The Cybercrimes Act 19 of 2020 was signed into law in May 2021, and will become effective on the commencement day identified once published in the gazette. The Act seeks to improve security in the cyberspace by codifying activity identified as offences and requiring entities that store communication and financial information to report any activity that amounts to criminality. The need for such a law resonates with the growing use of cyber systems, programs, and applications. In other words there is growing presence of users on the cyberspace everyday and in turn, increase in criminal activity is a natural result.

While some may argue that most activity the new Act prescribes as criminal are everyday occurrences and which probably will go unabated especially on popular and public platforms e.g Facebook. This argument may hold water but it is important to note that the Cybercrimes Act is not our enemy, threats of security on these platforms are and something needs to be done about it to ensure the safety of the cyberspace amongst users.

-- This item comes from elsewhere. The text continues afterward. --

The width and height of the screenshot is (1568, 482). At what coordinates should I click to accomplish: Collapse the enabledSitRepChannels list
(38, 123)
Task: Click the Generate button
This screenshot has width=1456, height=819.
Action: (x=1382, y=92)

In this article we will answer a few questions that are in public discourse with regards to the new Act for the benefit of those who require to be privy to its provisions.

Is the Cybercrimes Act 19 of 2020 in effect?

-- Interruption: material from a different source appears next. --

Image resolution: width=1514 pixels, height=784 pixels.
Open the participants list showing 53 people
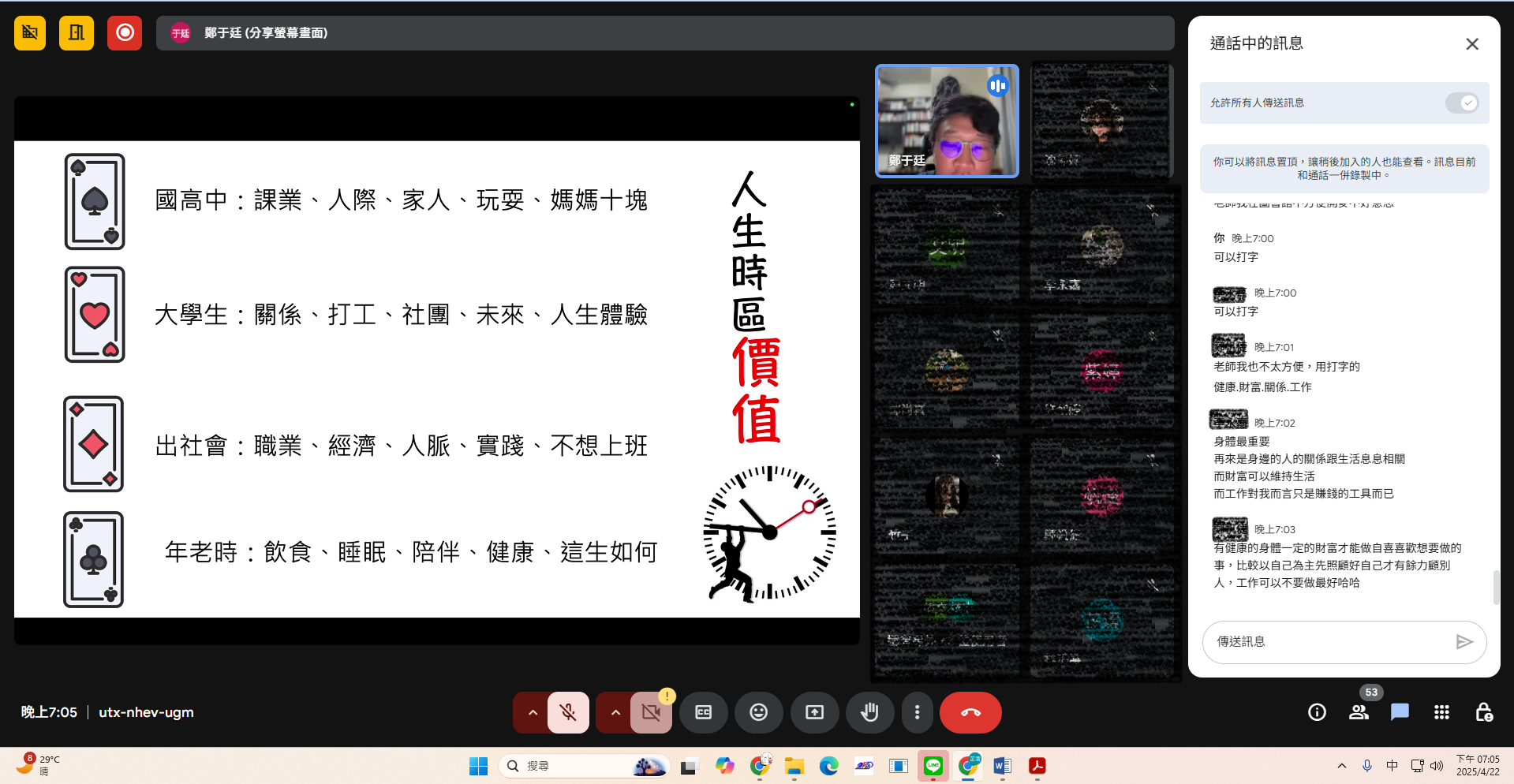point(1359,712)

At the writing of this article, not yet. The Bill (then) was signed into Law by the President in May 2021 after sailing through houses of Parliament in December 2020. As with all other laws assented, they need to be gazetted and will become effective on the commencement date.

Who does the Act affect?

Any party which uses the cyberspace, computer systems, programmes, data storage mediums etc. Individuals, companies and other organisations use this equipment on a daily basis and so are affected by the new Act.

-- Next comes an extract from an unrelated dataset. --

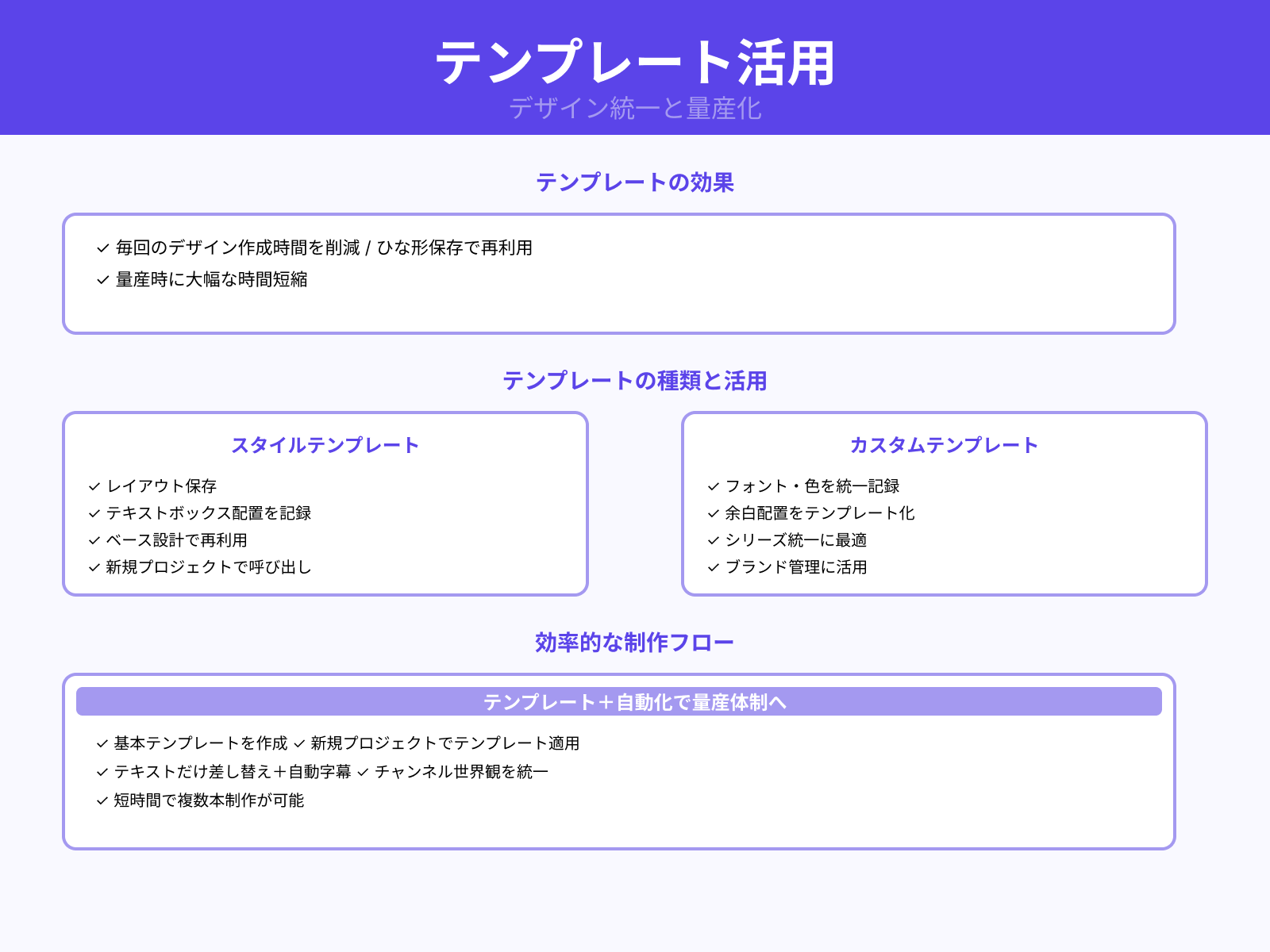
Task: Toggle the checkmark next to 余白配置をテンプレート化
Action: coord(710,513)
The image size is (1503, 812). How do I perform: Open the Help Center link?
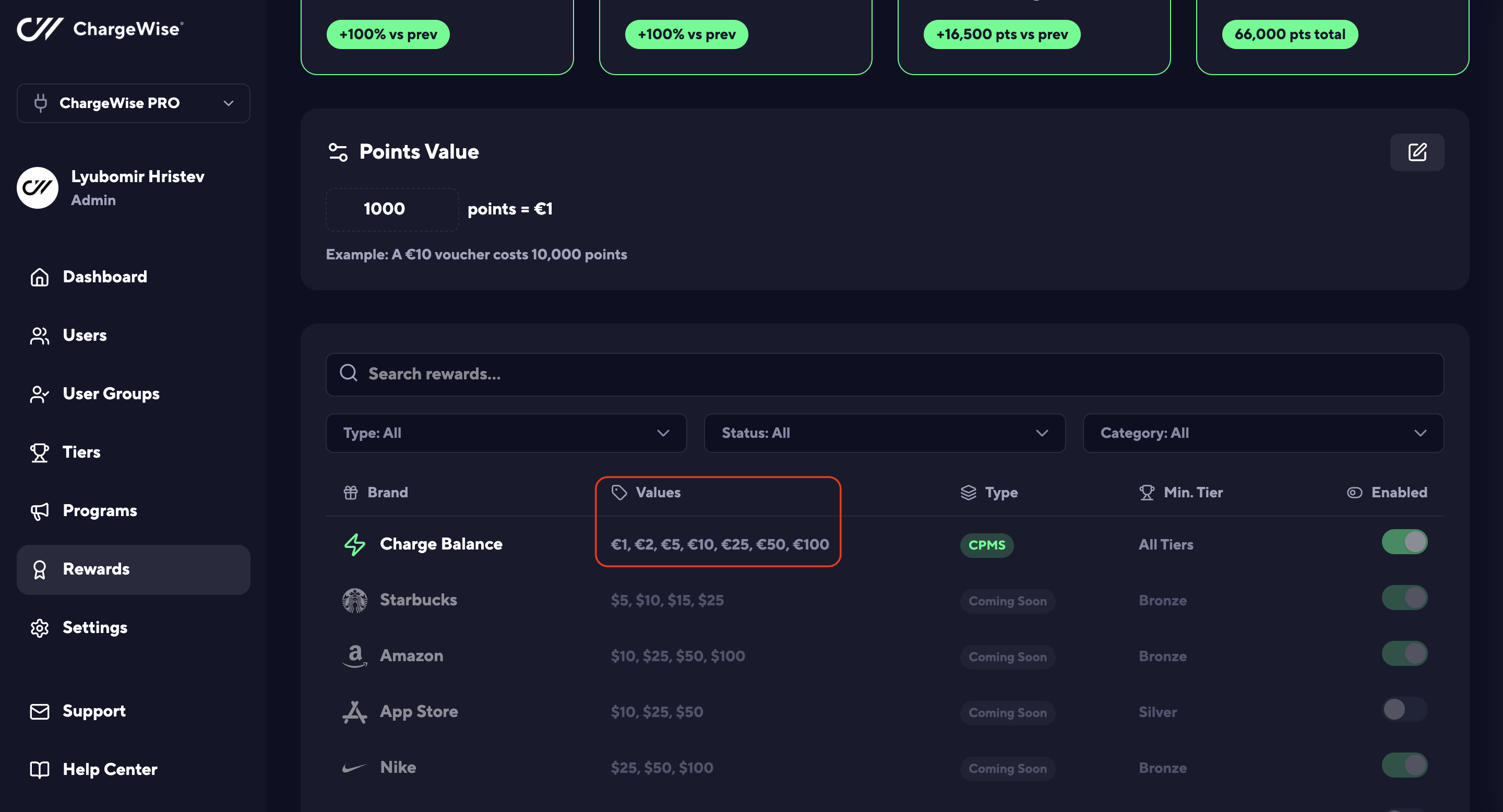tap(110, 769)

Which offences are introduced by the Act?

  • Cyber fraud
  • Cyber extortion
  • Cyber forgery and uttering
  • Unlawful acquisition, possession, provision, receipt or use of password, access code or similar data or device
  • Unlawful interference with a computer data storage medium or computer system
  • Unlawful interception of data
  • Unlawful access
  • Unlawful interference with data or computer program
  • Theft of incorporeal property
  • Data message which threatens persons with damage to property or violence
  • Data message which incites damage to property or violence


The above are some of the offences introduced by the Cybercrimes Act.

What obligations are placed on electronic communications service providers (ECSPs) and Financial Institutions?

Section 54 of the Act places an obligation on electronic communications service providers (ECSPs) and Financial Institutions to report any activity where there is reason to believe that a crime has or is being committed in the use of their computer systems and networks within 72 hours. Further, they are obliged to retain evidence and information of such activity and avail it to law enforcement to assist in the investigations.

Are electronic communications service providers (ECSPs) and Financial Institutions required to actively monitor criminal activity on their systems and networks?  

No. they are not required to actively monitor per se, but that where in their normal monitoring processes identify such activity, to report such within 72 hours.

Are Common law fraud and cyber fraud different?

While the Cybercrimes Act definition of cyber fraud retains the same elements as the Common law fraud, cyber fraud however requires that in its commission it ought to be by means of data or a computer programme, or through interference with data or a computer program.